> _Using the information_
1. In the article on wood burning in Greek homes, reproduce everything from "Furthermore, exposure to" down to "for the majority." without changing a word.
2. Shorten the paragraph of the article on wood burning in Greek homes that begins "Ekathimerini reported the Greek Center" while keeping its main facts.

> _Quoted passage_
As austerity hit Greek households are forced to turn to wood burning indoors for heat, yet more health warnings have been issued. The latest warnings focus on the risks of breathing in the chemical particles contained in smoke produced from wood.
Just days after the Greek Environment Ministry issued a warning that a significant health risk is posed by the increasing trend of households turning to woodburners and indoor fires, another warning has drawn attention to the health risks.
Ekathimerini reported the Greek Center for Disease Control and Prevention (KEELPNO) has warned that burning wood indoors raises 30 times more pollutants than a well maintained boiler. The resultant increase in air pollution can cause respiratory problems and disturb the reproductive and neurological systems.
Ta Nea reported on the findings of the U.S. Environmental Protection Agency (EPA) regarding the health risks of burning wood indoors. EPA findings show a fireplace that works for one hour produces 4,300 times more tiny airborne particles than 30 cigarettes, and the particles are carcinogenic.
The report goes on to state: "In infants and young children, exposure to smoke can affect the normal development of the lungs and increase the risk of outbreak of infections of the lower respiratory tract, such as bronchitis and pneumonia.
Furthermore, exposure to smoke can weaken the immune system and cause damage to the layers of cells that protect and cleanse the airways."
Other health risks cited are coughs, headaches and irritation of the eyes and neck in otherwise healthy people.
As layers of smog hover over major Greek cities from the return to traditional methods of heating homes, households now face increased health risks as a direct consequence of government policies which have made alternate forms of heating unaffordable for the majority.

> _Information supplied_
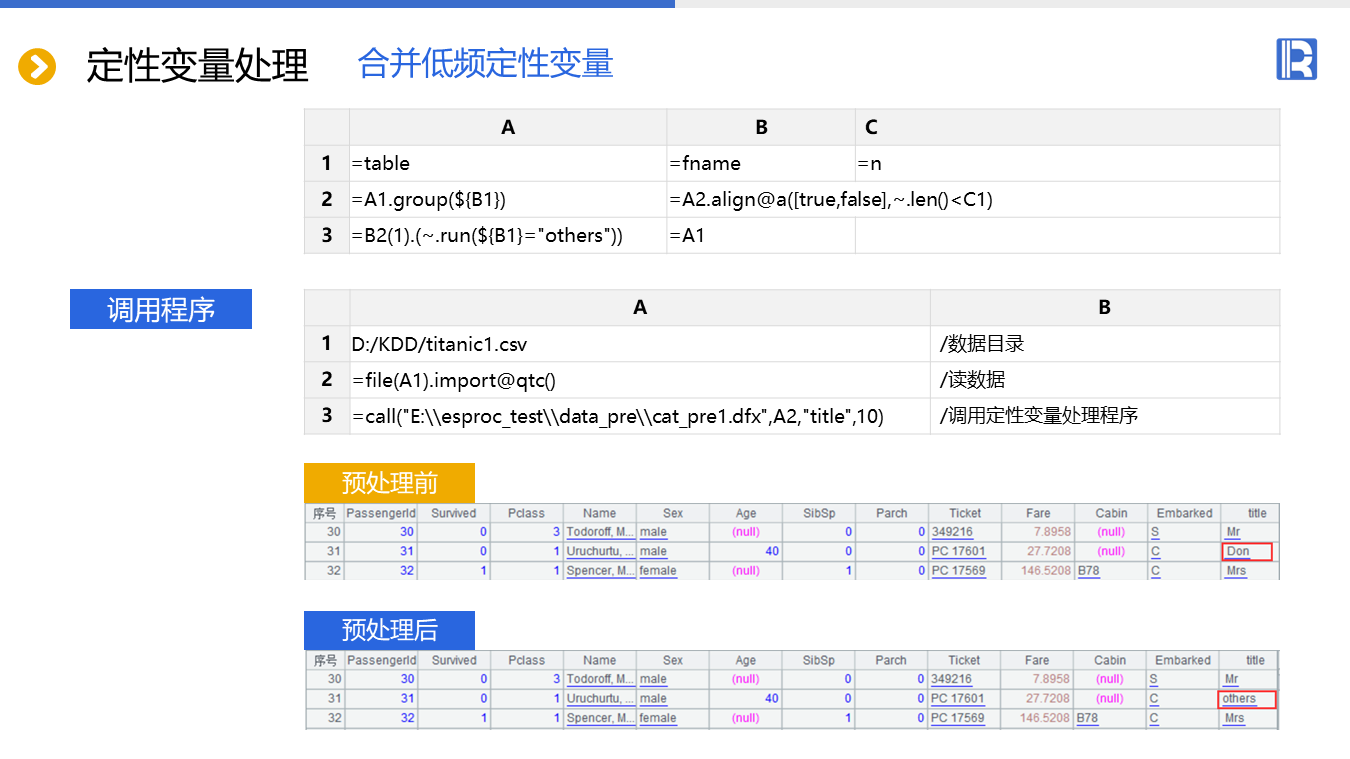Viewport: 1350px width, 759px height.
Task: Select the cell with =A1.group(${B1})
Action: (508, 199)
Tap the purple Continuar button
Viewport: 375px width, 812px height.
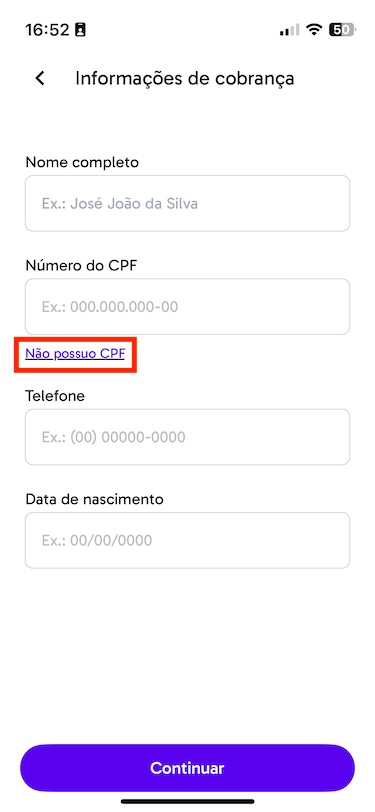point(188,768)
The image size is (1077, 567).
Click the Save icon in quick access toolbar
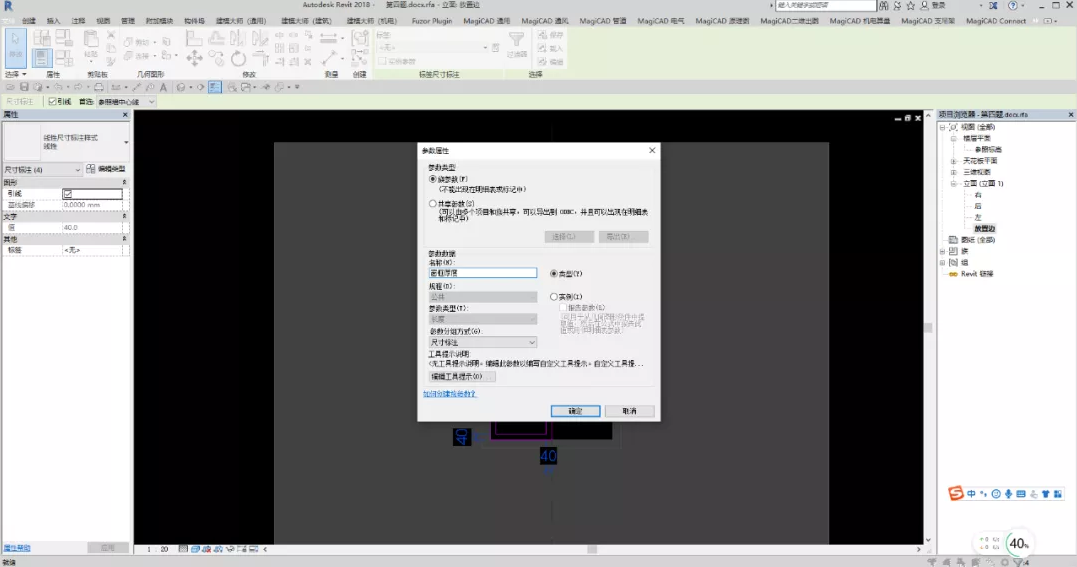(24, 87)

> _Responses_
1.
Furthermore, exposure to smoke can weaken the immune system and cause damage to the layers of cells that protect and cleanse the airways."
Other health risks cited are coughs, headaches and irritation of the eyes and neck in otherwise healthy people.
As layers of smog hover over major Greek cities from the return to traditional methods of heating homes, households now face increased health risks as a direct consequence of government policies which have made alternate forms of heating unaffordable for the majority.

2. Per Ekathimerini, KEELPNO warned that burning wood indoors releases 30 times the pollutants of a well-maintained boiler. The added air pollution can cause respiratory problems and disturb the reproductive and neurological systems.